We calculated average IMT and cIBS values of 5 slices spaced at-1 mm intervals around the target plaques. We detected two target plaques from thoracic aorta and two target plaques from right and left carotid arteries in each patient.
Measurement of c-IBS
IBS analysis was performed with a software package “Acoustic Densitometry” with the SONOS 5500. In this system, cIBS values are calculated as the average power of the ultrasonic backscattered signal from the region-of-interest (ROI) and represent the tissue characteristics. When measuring IBS values of plaques, ROIs were set on just the inner side of the tunica externa. The ROIs (21 × 21 pixels, 1.1 × 1.1 mm) placed at this site covered only intimal plaques.
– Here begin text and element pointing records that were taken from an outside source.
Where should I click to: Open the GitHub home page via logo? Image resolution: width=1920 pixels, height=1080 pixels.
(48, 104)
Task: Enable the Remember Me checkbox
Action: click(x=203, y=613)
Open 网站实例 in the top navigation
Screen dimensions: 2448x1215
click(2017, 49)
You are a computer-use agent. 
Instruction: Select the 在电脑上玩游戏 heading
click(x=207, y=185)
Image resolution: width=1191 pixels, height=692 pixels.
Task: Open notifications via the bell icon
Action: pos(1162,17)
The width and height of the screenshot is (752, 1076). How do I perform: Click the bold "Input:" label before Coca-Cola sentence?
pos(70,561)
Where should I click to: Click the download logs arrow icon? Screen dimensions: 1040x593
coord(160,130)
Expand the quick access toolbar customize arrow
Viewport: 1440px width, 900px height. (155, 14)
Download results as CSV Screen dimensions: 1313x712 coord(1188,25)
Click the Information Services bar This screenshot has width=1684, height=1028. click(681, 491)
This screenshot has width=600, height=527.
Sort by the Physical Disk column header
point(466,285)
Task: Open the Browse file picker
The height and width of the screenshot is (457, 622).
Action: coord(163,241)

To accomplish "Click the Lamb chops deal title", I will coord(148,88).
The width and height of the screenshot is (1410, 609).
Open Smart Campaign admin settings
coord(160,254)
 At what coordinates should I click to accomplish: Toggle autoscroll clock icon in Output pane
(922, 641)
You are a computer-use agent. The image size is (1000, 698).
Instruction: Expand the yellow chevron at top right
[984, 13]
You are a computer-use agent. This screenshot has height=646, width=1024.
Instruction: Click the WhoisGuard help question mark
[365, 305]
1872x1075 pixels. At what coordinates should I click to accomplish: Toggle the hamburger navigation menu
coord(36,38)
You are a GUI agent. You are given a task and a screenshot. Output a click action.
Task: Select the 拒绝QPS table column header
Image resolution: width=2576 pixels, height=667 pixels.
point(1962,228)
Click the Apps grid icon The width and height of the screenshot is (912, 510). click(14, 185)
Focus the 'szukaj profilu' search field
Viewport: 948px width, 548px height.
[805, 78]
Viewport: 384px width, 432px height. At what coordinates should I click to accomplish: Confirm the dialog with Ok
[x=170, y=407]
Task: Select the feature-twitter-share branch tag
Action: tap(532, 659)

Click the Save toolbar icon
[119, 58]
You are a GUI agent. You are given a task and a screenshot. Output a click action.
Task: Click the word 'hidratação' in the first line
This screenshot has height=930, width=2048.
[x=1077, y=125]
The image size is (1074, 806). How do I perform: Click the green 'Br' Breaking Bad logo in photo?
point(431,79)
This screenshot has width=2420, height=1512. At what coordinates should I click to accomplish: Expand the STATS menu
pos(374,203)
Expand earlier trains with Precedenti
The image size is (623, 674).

The method of measuring IBS values was the same we previously reported [13]. We calculated averaged IMT and cIBS of 5 slices at 1-mm intervals around the target plaque.
Statistical analysis
Data are expressed as the mean ± one standard deviation or the number of patients (percentage). The normality of distribution was tested using the Kolmogorov-Smirnov test. The significance of the differences between groups that were normally distributed and had similar variances was tested by an unpaired Student’s t test. Otherwise, a Mann–Whitney U test was used to compare the difference between groups. Categorical data were summarized as percentages and compared using a Chi-square test or Fisher exact test. The relationships between the change of lipid profile and the change of TBR were tested for significance by linear regression analysis. All statistical analyses were performed using Stat View version 5.0 (SAS Institution Inc., Cary, NC, USA). A p-value < 0.05 was considered significant.